Whether you agree or not is a moot point because as far as some within the legal system goes, men are quite within their rights to terrorise women and rape them if the women dresses according to some image of availability. What concerned me at the weekend as I stood in line with the mum and her daughters was how much choice the three children had in choosing their style of dress and how much they understood about the signals their mode of dress was sending out. It seemed to me incongruous that at the same time some within our community want to stone paedophiles to death, shops are selling ‘tot fashions’ to prepubescent children. Actually they don’t sell them to the children they sell them to the parents who then dress their children in them.

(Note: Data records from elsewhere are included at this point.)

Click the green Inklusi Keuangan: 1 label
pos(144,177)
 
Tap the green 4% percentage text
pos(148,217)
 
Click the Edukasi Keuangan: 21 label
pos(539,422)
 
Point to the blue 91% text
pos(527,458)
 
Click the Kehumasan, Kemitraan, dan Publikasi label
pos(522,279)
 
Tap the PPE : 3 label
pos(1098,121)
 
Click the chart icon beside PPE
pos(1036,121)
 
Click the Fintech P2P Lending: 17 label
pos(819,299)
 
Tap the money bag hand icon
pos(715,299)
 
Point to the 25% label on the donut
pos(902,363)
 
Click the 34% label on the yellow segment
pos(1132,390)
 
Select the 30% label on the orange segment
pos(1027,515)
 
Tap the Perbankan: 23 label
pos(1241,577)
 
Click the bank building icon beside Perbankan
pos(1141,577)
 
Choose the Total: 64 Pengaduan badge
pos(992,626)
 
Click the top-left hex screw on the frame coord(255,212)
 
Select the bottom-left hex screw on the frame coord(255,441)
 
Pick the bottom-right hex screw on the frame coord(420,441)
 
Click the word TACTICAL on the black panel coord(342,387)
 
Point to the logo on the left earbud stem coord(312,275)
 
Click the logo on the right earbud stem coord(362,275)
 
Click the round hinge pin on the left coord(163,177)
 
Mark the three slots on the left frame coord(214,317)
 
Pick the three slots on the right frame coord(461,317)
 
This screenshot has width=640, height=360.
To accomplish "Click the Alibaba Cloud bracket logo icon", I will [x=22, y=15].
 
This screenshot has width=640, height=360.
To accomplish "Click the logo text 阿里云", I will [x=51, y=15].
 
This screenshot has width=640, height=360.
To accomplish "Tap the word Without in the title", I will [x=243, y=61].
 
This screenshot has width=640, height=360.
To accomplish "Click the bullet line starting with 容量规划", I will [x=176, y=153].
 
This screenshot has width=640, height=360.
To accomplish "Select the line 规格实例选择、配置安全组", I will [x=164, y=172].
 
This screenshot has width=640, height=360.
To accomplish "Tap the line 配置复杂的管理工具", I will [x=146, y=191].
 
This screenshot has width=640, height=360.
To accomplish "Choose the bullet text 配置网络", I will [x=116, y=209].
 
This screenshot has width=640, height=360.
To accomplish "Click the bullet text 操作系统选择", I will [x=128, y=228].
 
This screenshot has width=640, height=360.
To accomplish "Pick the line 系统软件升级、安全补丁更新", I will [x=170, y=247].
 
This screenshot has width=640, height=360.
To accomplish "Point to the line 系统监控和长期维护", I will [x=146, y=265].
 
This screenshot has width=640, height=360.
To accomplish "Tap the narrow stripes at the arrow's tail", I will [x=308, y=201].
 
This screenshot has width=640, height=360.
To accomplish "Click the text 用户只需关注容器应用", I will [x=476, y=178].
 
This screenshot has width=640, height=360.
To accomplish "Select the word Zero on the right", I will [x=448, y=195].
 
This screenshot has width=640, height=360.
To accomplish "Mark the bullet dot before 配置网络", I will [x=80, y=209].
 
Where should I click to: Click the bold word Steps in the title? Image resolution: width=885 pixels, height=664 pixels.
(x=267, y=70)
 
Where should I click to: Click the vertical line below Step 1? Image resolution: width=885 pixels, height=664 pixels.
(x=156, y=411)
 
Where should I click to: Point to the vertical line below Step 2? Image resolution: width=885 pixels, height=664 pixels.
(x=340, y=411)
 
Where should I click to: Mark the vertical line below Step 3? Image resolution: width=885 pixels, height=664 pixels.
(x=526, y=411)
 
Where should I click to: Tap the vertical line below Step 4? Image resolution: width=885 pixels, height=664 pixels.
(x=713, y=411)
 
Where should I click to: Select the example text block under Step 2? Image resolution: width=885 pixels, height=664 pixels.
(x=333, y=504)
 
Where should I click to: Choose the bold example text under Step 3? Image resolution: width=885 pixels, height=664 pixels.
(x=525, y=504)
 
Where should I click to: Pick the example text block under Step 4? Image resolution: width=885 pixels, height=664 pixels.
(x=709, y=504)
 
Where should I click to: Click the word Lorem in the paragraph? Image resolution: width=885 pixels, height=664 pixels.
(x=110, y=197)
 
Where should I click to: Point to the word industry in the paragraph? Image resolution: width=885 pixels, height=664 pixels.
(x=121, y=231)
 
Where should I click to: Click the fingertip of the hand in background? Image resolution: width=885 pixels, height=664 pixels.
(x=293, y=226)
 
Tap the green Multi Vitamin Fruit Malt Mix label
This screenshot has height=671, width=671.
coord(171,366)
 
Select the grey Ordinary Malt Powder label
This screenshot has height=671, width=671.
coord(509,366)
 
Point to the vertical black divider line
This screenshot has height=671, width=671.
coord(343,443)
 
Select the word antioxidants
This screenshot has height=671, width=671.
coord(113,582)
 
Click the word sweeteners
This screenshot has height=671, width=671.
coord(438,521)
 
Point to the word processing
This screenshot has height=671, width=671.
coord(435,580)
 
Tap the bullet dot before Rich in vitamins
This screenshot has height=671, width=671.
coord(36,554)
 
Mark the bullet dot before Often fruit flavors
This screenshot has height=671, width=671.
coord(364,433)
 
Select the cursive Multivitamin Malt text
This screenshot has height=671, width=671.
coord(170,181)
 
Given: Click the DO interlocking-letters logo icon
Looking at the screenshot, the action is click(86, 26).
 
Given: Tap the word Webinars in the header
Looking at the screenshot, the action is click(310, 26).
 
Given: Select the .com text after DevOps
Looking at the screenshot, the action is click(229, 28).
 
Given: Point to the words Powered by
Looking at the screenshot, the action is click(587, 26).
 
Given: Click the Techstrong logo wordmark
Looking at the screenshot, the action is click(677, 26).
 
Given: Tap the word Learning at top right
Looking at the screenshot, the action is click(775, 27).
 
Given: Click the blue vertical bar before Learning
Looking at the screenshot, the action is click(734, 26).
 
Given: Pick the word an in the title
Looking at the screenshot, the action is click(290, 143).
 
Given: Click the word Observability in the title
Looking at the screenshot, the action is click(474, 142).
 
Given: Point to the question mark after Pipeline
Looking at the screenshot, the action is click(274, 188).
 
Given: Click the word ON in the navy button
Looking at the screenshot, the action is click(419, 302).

Within the combative legal system we have, the Darwinian ethos rules, OK! The strongest wins. But should this be the type of society in which we want young girls and boys to grow up in? With the vast majority of rapes being perpetrated by either family or close friends of the victims I suggest that we need to think long and hard about the type of society we are creating.

I repeat, I’m no prude but I find it astounding that our society, a so called ‘advanced, developed’ society, has so little concern for they ways in which we shape the future for our children. I don’t doubt for a moment this mothers love for her children and theirs for her. What I do doubt is our collective love for them.

No woman deserves to be raped and no man who perpetrates this most gross form of terrorism can be defended by the argument that it wasn’t his fault. The victim blame game has gone far enough. However, so long as we dress little girls according to the dictates of certain images we have to question our societal motivation for allowing such fashions in the first place.